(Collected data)

_ _ _ _ _ _ _

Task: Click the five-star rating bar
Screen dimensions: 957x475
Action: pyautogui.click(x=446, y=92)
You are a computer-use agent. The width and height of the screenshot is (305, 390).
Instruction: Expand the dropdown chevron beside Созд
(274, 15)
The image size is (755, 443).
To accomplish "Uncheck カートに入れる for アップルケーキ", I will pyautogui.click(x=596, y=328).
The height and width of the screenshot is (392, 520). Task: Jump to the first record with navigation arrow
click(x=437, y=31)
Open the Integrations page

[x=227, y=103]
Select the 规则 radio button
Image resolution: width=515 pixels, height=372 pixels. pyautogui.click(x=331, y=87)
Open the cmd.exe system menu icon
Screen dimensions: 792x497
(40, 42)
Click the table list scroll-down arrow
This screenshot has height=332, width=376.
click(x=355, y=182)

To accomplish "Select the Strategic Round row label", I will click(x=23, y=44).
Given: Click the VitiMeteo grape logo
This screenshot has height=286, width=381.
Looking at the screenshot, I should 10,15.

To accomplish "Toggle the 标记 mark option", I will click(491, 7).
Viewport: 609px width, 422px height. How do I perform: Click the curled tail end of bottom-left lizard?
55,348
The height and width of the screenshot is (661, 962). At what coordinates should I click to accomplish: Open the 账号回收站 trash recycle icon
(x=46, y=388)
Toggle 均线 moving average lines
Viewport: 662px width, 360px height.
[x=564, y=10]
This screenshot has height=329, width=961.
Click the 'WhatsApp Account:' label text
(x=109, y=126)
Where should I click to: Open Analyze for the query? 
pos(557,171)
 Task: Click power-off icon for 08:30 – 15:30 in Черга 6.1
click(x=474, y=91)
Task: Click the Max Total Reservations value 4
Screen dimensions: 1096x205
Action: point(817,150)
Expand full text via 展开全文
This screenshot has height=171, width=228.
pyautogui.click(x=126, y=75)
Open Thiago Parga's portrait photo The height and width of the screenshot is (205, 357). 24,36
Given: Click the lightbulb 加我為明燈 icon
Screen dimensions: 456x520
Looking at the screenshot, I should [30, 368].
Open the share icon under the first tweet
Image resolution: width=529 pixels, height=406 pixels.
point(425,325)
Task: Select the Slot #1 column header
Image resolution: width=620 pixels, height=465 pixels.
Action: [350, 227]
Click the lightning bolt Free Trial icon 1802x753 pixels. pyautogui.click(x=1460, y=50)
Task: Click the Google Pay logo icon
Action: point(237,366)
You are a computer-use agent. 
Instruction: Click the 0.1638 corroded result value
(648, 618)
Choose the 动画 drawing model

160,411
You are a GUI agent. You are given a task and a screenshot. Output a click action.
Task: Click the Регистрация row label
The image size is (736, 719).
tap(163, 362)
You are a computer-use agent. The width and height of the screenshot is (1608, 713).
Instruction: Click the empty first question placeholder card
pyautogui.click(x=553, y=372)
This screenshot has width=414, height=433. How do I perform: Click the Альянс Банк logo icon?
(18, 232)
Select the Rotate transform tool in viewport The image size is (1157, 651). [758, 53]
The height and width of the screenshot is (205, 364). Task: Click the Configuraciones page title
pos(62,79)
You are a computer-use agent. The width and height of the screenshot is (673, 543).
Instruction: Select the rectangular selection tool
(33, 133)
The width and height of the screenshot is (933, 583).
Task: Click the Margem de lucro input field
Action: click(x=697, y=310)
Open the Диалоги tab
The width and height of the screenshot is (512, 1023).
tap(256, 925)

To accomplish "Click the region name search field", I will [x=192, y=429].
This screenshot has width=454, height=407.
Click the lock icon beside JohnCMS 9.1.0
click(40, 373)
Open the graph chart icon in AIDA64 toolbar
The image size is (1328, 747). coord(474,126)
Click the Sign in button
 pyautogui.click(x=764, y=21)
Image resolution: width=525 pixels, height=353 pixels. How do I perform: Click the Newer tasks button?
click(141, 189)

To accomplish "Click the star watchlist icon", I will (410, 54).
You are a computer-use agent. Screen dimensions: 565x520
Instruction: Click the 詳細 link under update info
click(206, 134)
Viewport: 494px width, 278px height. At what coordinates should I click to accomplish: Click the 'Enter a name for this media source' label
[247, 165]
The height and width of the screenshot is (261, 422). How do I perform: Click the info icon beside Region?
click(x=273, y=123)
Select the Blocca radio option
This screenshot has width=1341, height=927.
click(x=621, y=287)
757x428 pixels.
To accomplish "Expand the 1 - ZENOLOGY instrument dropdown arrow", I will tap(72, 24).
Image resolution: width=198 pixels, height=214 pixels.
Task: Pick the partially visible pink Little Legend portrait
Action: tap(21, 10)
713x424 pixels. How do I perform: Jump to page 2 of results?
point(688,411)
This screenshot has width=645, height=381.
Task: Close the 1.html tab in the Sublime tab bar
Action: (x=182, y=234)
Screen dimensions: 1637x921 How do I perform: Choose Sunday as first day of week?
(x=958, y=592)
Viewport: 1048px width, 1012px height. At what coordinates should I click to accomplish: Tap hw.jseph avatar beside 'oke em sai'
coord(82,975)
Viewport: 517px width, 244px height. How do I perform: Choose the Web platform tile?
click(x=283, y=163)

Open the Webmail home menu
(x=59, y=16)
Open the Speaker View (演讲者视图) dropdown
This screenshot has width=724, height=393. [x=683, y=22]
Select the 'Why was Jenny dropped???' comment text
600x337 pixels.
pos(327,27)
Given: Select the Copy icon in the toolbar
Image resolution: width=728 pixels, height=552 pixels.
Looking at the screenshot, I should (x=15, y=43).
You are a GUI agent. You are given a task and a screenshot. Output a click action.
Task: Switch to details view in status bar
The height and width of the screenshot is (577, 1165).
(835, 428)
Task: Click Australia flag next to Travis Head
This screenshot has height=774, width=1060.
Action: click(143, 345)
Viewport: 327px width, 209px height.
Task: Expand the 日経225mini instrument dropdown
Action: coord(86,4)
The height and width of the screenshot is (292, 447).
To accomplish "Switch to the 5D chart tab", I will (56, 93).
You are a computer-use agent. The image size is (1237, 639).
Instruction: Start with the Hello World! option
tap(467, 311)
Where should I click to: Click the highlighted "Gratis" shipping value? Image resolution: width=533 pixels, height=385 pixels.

_ _ _ _ _ _ _

▸ **TASK TO COMPLETE**
Please find every line in the records above that holds the word "Switch" and copy it.

▸ **REPLY TO THE EXERCISE**
Task: Switch to details view in status bar
To accomplish "Switch to the 5D chart tab", I will (56, 93).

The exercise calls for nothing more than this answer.